(THE DATA)
------------------------------------------------------------------------
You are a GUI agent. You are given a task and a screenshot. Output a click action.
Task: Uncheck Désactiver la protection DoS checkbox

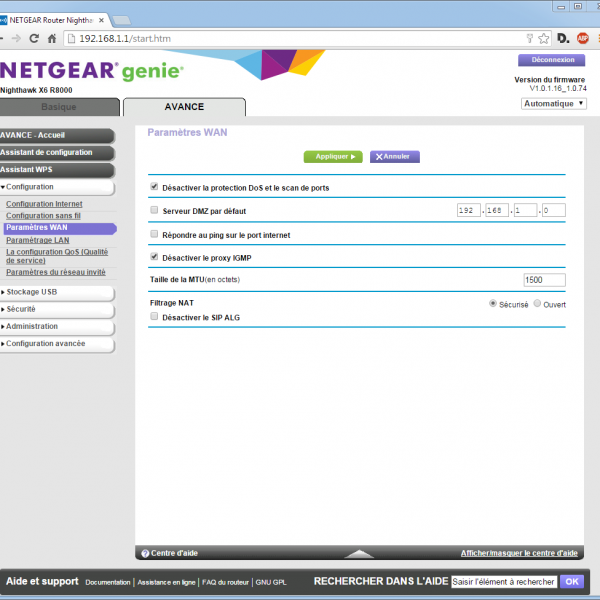click(154, 187)
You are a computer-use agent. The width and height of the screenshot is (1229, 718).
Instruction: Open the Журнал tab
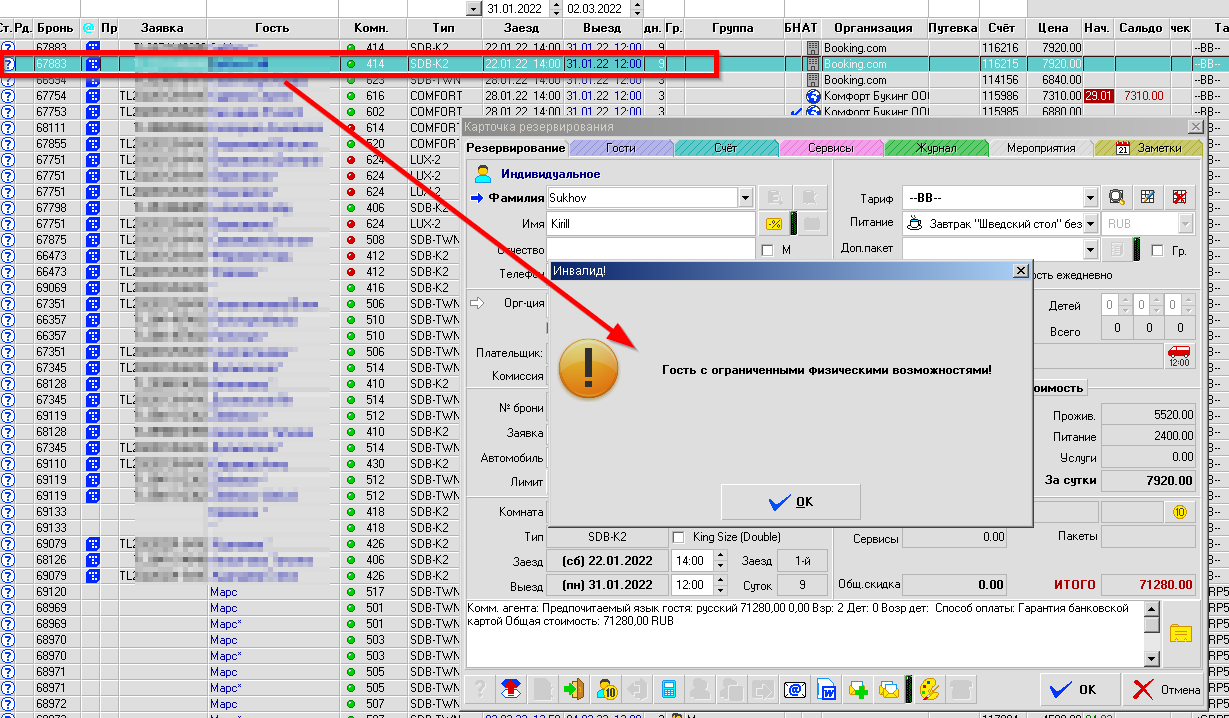click(936, 148)
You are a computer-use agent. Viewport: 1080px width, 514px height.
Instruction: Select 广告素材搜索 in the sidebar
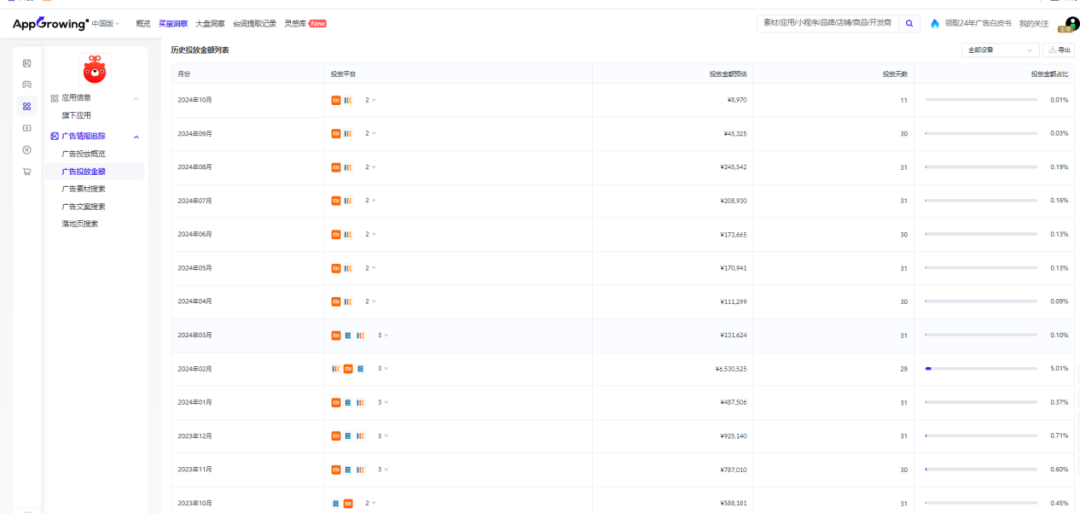(x=83, y=188)
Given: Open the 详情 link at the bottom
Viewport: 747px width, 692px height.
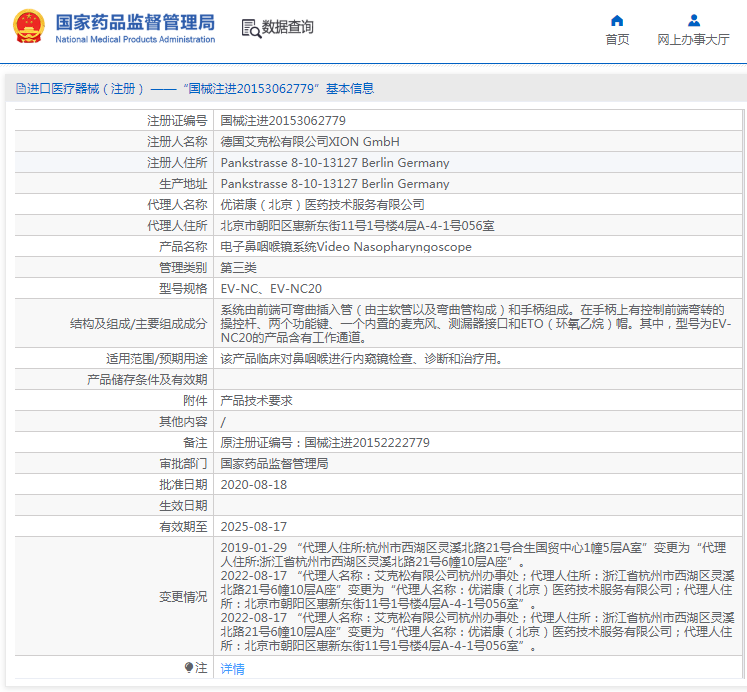Looking at the screenshot, I should tap(232, 669).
------------------------------------------------------------------------
(WORK ITEM) Take the line containing "Instruction: Select 广告素材搜索 in the sidebar" as the first and the last line of the records as the end. Print every line in that span exactly, leaving out pictures.

(TASK RESPONSE)
Instruction: Select 广告素材搜索 in the sidebar
(x=83, y=188)
Given: Open the 详情 link at the bottom
Viewport: 747px width, 692px height.
Looking at the screenshot, I should tap(232, 669).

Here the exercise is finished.